Start of Excerpt
Most of the buildings housed around 200 juveniles while others housed around 1,000. Like any other institution, the building had some rough points. They faced the same issues that were found in jails and prisons like overcrowding, deteriorating conditions and staff abusing the children. Moreover, in the buildings they also focused highly on education and it made this reform an indelible part of America’s juvenile justice system. Today, many reform schools are called youth correctional institutions and they follow the same structural model as the first House of Refuge.

There are nearly 60,000 youth under the age of 18 that are incarcerated in jails and prisons throughout the United States. The incarceration rate in North Carolina for youth under the age of 18 is 75 per 100,000 people. As of 2013, 543 youth were in juvenile facilities in North Carolina. The age of criminal responsibility in North Carolina is 16 years old. Hoke county has a juvenile delinquency rate of 16.8 per 1,000 people according to the “Kids Count Data Center”. In 2015, the youth rate of incarceration was 152 per 100,000 youth.
End of Excerpt
Exercise directions: Return the part of the juvenile justice excerpt that begins at the words "Most of the" and stops after "House of Refuge.", copied word for word. Use only the juvenile justice excerpt to do this.
Start of Information given
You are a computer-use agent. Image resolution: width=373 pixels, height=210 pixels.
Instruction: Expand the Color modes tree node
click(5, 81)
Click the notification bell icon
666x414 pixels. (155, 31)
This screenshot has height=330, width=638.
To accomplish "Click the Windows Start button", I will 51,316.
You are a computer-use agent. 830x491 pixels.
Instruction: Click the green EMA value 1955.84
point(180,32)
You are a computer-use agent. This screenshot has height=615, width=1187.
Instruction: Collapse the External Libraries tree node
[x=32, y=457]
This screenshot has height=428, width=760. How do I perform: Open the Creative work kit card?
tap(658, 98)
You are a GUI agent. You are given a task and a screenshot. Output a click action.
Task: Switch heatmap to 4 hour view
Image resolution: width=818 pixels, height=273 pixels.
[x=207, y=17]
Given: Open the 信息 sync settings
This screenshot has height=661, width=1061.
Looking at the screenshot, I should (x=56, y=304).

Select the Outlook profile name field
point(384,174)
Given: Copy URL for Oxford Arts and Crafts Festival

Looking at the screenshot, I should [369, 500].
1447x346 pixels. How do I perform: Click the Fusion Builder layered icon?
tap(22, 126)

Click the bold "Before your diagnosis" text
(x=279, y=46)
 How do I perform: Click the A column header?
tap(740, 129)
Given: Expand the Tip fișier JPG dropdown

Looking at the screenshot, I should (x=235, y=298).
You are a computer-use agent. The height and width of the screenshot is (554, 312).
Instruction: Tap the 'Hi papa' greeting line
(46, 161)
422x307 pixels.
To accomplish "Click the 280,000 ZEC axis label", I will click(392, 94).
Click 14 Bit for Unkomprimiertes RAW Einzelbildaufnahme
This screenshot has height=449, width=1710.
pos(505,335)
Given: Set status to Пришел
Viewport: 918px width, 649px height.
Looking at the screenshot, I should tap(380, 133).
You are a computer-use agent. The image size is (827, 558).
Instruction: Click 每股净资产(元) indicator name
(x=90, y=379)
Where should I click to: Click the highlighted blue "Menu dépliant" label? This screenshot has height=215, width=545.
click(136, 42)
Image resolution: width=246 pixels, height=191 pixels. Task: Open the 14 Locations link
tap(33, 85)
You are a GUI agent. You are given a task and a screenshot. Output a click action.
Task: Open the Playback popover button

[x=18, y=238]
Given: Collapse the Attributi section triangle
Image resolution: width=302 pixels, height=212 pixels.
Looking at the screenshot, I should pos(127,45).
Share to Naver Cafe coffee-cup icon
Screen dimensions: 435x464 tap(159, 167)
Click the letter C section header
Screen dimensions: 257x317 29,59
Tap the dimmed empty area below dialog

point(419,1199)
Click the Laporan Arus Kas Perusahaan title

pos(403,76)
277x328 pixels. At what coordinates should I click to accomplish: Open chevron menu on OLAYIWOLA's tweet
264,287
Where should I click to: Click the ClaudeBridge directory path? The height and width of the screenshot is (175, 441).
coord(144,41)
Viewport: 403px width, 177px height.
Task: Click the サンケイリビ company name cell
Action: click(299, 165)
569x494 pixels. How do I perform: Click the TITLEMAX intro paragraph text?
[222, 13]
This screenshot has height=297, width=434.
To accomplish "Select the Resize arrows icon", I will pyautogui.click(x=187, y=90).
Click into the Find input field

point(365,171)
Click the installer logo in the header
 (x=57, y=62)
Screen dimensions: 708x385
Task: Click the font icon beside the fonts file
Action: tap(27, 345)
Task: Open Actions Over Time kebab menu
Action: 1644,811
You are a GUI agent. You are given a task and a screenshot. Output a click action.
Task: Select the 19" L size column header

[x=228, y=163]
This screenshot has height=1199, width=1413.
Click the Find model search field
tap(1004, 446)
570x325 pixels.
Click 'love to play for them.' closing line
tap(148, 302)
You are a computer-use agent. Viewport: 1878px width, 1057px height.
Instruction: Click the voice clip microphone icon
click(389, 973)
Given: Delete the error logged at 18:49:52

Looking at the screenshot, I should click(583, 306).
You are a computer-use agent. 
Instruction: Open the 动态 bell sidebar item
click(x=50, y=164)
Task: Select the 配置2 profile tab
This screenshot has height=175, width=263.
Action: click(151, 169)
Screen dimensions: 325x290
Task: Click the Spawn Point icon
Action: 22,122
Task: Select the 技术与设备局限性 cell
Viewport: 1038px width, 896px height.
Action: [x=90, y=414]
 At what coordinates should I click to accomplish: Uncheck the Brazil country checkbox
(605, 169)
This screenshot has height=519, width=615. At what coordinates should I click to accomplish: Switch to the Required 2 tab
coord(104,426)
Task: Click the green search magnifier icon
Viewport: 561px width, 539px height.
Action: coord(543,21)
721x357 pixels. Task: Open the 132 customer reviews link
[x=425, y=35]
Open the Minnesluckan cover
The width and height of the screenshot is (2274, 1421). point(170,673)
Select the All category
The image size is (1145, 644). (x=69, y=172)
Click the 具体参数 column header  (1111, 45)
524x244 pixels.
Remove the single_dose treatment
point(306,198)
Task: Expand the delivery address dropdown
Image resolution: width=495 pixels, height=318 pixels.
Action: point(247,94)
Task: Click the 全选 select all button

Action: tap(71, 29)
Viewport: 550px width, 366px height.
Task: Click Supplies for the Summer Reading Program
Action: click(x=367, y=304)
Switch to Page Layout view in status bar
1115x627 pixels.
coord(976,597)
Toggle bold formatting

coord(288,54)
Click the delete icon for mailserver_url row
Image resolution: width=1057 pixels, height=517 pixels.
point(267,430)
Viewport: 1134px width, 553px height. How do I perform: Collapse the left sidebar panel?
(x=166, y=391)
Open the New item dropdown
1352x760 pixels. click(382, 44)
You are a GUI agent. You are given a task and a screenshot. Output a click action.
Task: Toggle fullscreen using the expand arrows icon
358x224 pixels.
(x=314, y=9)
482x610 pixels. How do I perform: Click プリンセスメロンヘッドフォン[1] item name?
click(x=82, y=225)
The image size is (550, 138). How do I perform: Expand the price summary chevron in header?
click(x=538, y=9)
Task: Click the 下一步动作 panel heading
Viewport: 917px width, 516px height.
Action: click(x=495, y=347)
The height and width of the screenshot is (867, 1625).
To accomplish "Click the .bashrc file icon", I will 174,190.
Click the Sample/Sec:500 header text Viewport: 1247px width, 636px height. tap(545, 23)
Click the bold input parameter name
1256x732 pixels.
End of Information given
Result of the task:
Most of the buildings housed around 200 juveniles while others housed around 1,000. Like any other institution, the building had some rough points. They faced the same issues that were found in jails and prisons like overcrowding, deteriorating conditions and staff abusing the children. Moreover, in the buildings they also focused highly on education and it made this reform an indelible part of America’s juvenile justice system. Today, many reform schools are called youth correctional institutions and they follow the same structural model as the first House of Refuge.